The Heart of Jesus Reveals the Father of Mercies

The Father’s heart is just as filled up with love for you as the Son’s.

Written by Dane Ortland | Friday, January 17, 2025

As you consider the Father’s heart for your own life, let him be the Father of mercies to you. He is not cautious in his tenderness toward you. He multiplies mercies for your every need, and there is nothing he would rather do. “Remember,” said the Puritan John Flavel, “that this God is your Father, and is more tender toward you than you are, or can be, toward yourself.”

 

God’s Heart for You

“What comes into our minds when we think about God is the most important thing about us.” So begins A. W. Tozer’s book The Knowledge of the Holy.1 Christ’s heart is to clarify what God is actually like, instead of what we expect him to be like. I am trying to help us leave behind our natural, fallen intuitions that God is distant and cold and to step into the freeing knowledge that he is gentle and lowly in heart.

But our study focuses on the Son of God. What about God the Father?

Should the Son as gentle and lowly be “what comes into our minds” but should we think of the Father as something else? Is the Father a little less gentle, maybe?

There seems to be a common idea among Christians that the Son is the nicest member of the Trinity. The Father loves us too, of course. But he’s a little colder. More stern. The Son is the really loving one.

But this is not what the Bible teaches.

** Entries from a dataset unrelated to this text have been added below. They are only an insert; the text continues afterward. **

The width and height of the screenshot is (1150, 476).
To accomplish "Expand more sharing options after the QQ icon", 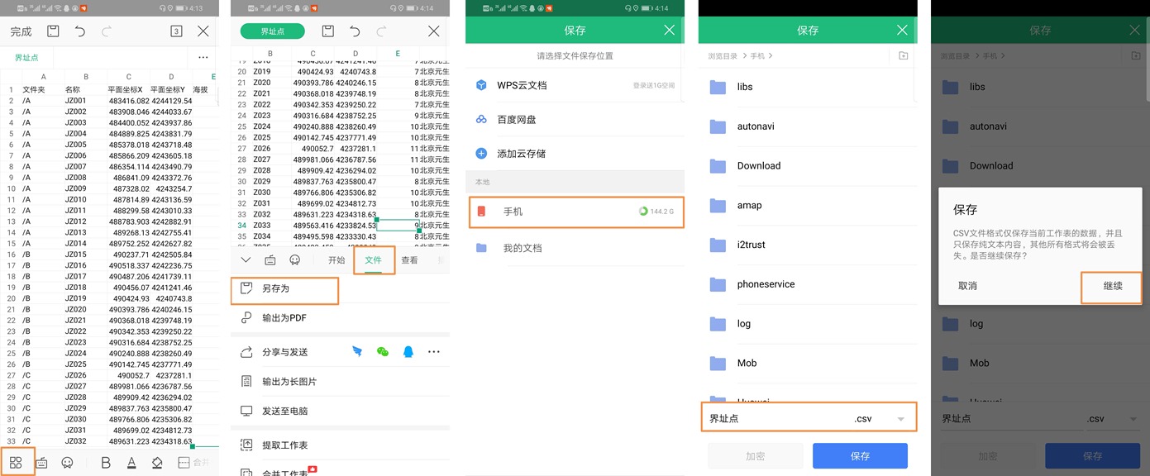I will tap(434, 351).
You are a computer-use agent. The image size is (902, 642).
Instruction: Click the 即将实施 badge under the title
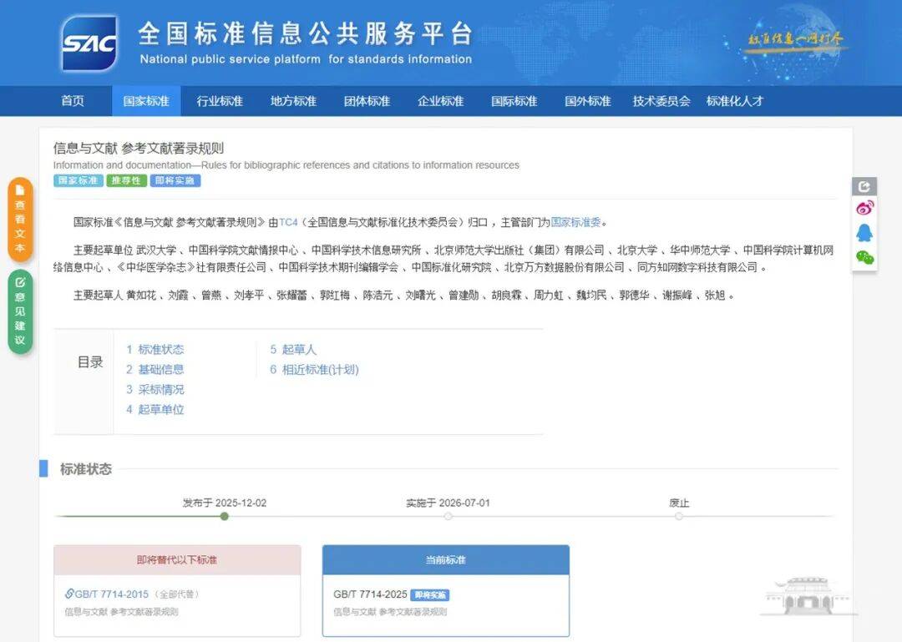click(175, 180)
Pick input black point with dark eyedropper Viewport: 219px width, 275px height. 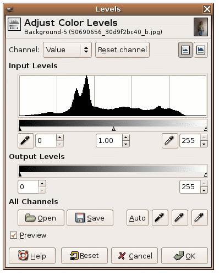coord(26,141)
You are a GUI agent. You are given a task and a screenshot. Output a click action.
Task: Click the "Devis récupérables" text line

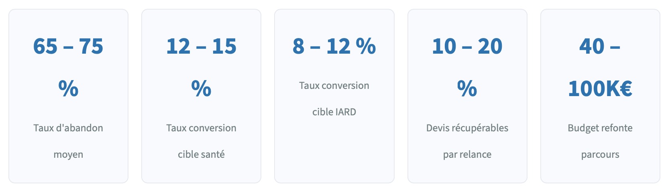click(467, 128)
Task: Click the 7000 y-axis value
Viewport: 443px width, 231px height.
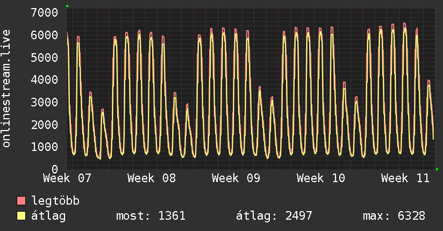Action: pos(45,12)
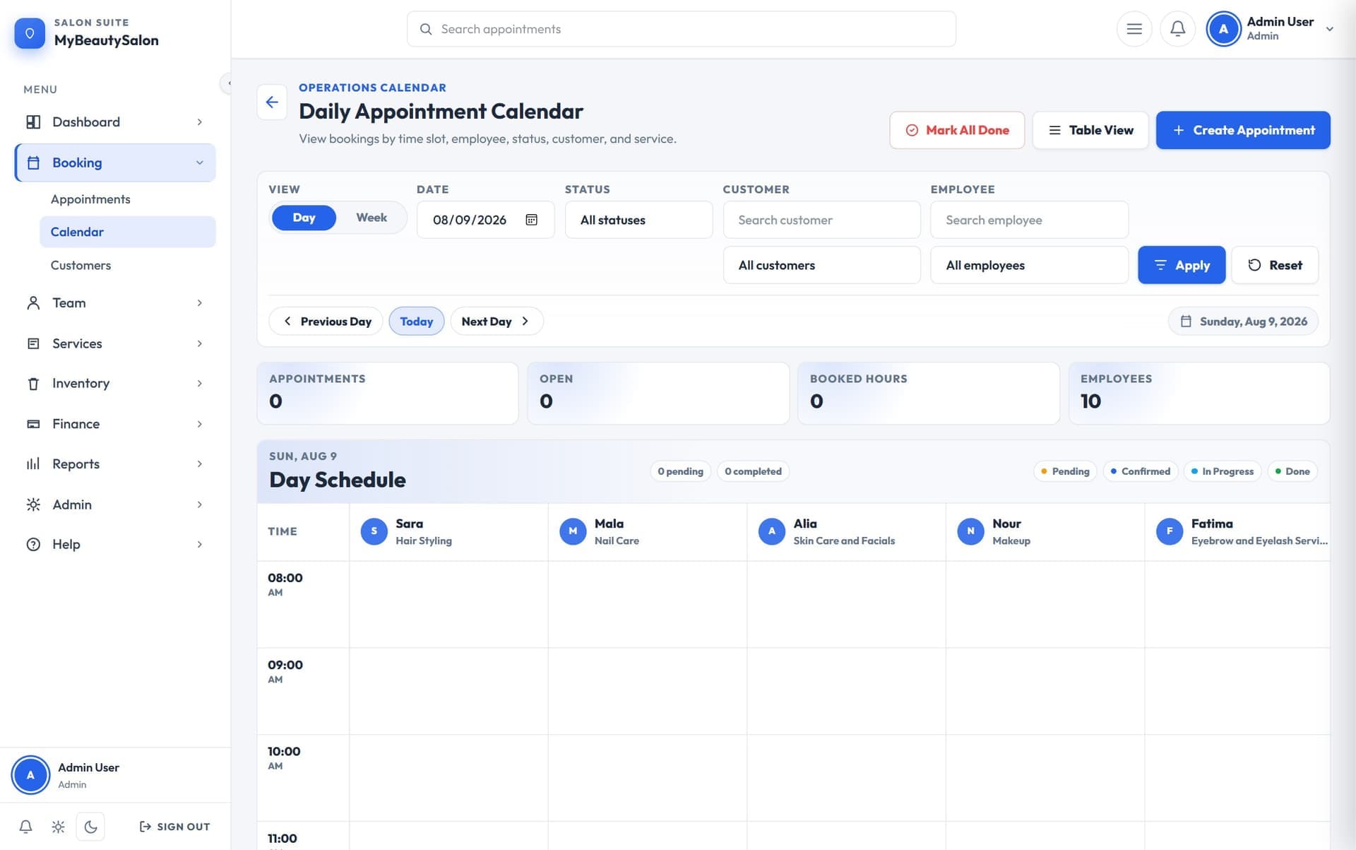Click the Create Appointment button
Image resolution: width=1356 pixels, height=850 pixels.
tap(1243, 130)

It is true that the Father’s wrath was satisfied by the Son’s work on the cross. But the Father’s heart is just as filled up with love for you as the Son’s. The Son’s work on the cross opened the way for the Father’s love to flow down to us, but it did not increase the Father’s love for us.

The Bible is clear that the Father’s heart is just as full of love for his people as the Son’s heart. In 2 Corinthians 1:3, for example, we read:

Blessed be the God and Father of our Lord Jesus Christ, the Father of mercies and God of all comfort.

“The Father of mercies.” As Paul opens 2 Corinthians he gives us a window into what came into his mind when he thought about God.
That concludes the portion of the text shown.